### Prompt
From the entries below, retype only the lines from the one with "1179x277 pixels." through the one with "Given: Open the", exactly as written.

☆ ☆ ☆ ☆ ☆

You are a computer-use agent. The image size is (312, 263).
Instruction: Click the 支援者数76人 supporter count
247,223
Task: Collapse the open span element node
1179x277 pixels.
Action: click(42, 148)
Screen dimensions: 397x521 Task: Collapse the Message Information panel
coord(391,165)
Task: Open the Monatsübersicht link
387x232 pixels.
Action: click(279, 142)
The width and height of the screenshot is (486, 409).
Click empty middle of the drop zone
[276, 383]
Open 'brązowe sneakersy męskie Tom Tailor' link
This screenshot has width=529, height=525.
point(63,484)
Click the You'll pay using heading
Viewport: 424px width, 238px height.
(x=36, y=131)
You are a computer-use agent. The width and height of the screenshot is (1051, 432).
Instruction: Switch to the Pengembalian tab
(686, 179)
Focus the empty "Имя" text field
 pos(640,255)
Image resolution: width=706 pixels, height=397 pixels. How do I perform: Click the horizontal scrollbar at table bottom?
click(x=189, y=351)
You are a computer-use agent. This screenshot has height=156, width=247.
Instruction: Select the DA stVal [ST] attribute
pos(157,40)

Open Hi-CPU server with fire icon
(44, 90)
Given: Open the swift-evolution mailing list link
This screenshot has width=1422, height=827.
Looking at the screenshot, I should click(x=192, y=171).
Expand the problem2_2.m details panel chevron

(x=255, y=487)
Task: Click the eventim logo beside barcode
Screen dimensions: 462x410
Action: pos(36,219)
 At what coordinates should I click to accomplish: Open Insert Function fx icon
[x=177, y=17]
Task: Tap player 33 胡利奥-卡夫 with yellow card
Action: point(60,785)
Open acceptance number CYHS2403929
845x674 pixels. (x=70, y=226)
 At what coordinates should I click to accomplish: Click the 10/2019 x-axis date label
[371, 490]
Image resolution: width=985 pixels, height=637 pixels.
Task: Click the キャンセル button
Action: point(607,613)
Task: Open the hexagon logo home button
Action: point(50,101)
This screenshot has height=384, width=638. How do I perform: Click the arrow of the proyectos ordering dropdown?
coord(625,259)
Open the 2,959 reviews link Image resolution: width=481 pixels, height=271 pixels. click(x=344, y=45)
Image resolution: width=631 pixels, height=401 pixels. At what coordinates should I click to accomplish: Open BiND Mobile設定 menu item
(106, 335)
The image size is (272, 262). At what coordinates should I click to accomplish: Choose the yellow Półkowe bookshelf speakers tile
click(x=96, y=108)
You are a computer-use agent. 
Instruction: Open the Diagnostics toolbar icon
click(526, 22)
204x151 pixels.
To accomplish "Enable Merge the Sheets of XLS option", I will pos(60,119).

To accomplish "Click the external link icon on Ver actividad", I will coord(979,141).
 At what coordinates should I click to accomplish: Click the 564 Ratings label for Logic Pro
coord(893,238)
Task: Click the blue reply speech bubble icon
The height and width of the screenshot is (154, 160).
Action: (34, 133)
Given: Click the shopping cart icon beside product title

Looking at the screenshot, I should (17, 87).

☆ ☆ ☆ ☆ ☆

### Solution to the exercise
1179x277 pixels.
Action: click(42, 148)
Screen dimensions: 397x521 Task: Collapse the Message Information panel
coord(391,165)
Task: Open the Monatsübersicht link
387x232 pixels.
Action: click(279, 142)
The width and height of the screenshot is (486, 409).
Click empty middle of the drop zone
[276, 383]
Open 'brązowe sneakersy męskie Tom Tailor' link
This screenshot has width=529, height=525.
point(63,484)
Click the You'll pay using heading
Viewport: 424px width, 238px height.
(x=36, y=131)
You are a computer-use agent. The width and height of the screenshot is (1051, 432).
Instruction: Switch to the Pengembalian tab
(686, 179)
Focus the empty "Имя" text field
 pos(640,255)
Image resolution: width=706 pixels, height=397 pixels. How do I perform: Click the horizontal scrollbar at table bottom?
click(x=189, y=351)
You are a computer-use agent. This screenshot has height=156, width=247.
Instruction: Select the DA stVal [ST] attribute
pos(157,40)

Open Hi-CPU server with fire icon
(44, 90)
Given: Open the swift-evolution mailing list link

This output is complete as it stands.